(Records contained in a dataset)
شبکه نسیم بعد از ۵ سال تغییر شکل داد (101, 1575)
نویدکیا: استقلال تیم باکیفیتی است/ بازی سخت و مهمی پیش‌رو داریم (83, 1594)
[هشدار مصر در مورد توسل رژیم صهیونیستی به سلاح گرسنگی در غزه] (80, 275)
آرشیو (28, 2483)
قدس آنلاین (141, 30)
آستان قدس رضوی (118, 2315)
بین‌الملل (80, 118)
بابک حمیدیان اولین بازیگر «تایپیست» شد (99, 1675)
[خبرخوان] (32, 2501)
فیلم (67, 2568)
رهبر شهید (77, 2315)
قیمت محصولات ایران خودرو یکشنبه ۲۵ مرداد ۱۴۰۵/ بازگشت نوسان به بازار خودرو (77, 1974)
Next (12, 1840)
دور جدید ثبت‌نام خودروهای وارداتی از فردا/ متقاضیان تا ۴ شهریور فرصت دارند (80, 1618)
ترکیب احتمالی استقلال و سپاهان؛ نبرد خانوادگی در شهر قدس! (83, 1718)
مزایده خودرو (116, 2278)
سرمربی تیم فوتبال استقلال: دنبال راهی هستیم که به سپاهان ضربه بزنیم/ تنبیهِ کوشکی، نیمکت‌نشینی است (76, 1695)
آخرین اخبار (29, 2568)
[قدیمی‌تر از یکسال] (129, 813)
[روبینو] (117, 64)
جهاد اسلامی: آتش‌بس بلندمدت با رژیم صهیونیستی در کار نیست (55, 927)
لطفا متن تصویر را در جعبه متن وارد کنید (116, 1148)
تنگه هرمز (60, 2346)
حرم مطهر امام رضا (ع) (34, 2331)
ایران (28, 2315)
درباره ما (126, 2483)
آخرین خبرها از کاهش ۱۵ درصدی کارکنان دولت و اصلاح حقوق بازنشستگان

**Goal of the exercise:** Take the entries above and set them all down again exactly as they read.

**Exercise answer:**
شبکه نسیم بعد از ۵ سال تغییر شکل داد (101, 1575)
نویدکیا: استقلال تیم باکیفیتی است/ بازی سخت و مهمی پیش‌رو داریم (83, 1594)
[هشدار مصر در مورد توسل رژیم صهیونیستی به سلاح گرسنگی در غزه] (80, 275)
آرشیو (28, 2483)
قدس آنلاین (141, 30)
آستان قدس رضوی (118, 2315)
بین‌الملل (80, 118)
بابک حمیدیان اولین بازیگر «تایپیست» شد (99, 1675)
[خبرخوان] (32, 2501)
فیلم (67, 2568)
رهبر شهید (77, 2315)
قیمت محصولات ایران خودرو یکشنبه ۲۵ مرداد ۱۴۰۵/ بازگشت نوسان به بازار خودرو (77, 1974)
Next (12, 1840)
دور جدید ثبت‌نام خودروهای وارداتی از فردا/ متقاضیان تا ۴ شهریور فرصت دارند (80, 1618)
ترکیب احتمالی استقلال و سپاهان؛ نبرد خانوادگی در شهر قدس! (83, 1718)
مزایده خودرو (116, 2278)
سرمربی تیم فوتبال استقلال: دنبال راهی هستیم که به سپاهان ضربه بزنیم/ تنبیهِ کوشکی، نیمکت‌نشینی است (76, 1695)
آخرین اخبار (29, 2568)
[قدیمی‌تر از یکسال] (129, 813)
[روبینو] (117, 64)
جهاد اسلامی: آتش‌بس بلندمدت با رژیم صهیونیستی در کار نیست (55, 927)
لطفا متن تصویر را در جعبه متن وارد کنید (116, 1148)
تنگه هرمز (60, 2346)
حرم مطهر امام رضا (ع) (34, 2331)
ایران (28, 2315)
درباره ما (126, 2483)
آخرین خبرها از کاهش ۱۵ درصدی کارکنان دولت و اصلاح حقوق بازنشستگان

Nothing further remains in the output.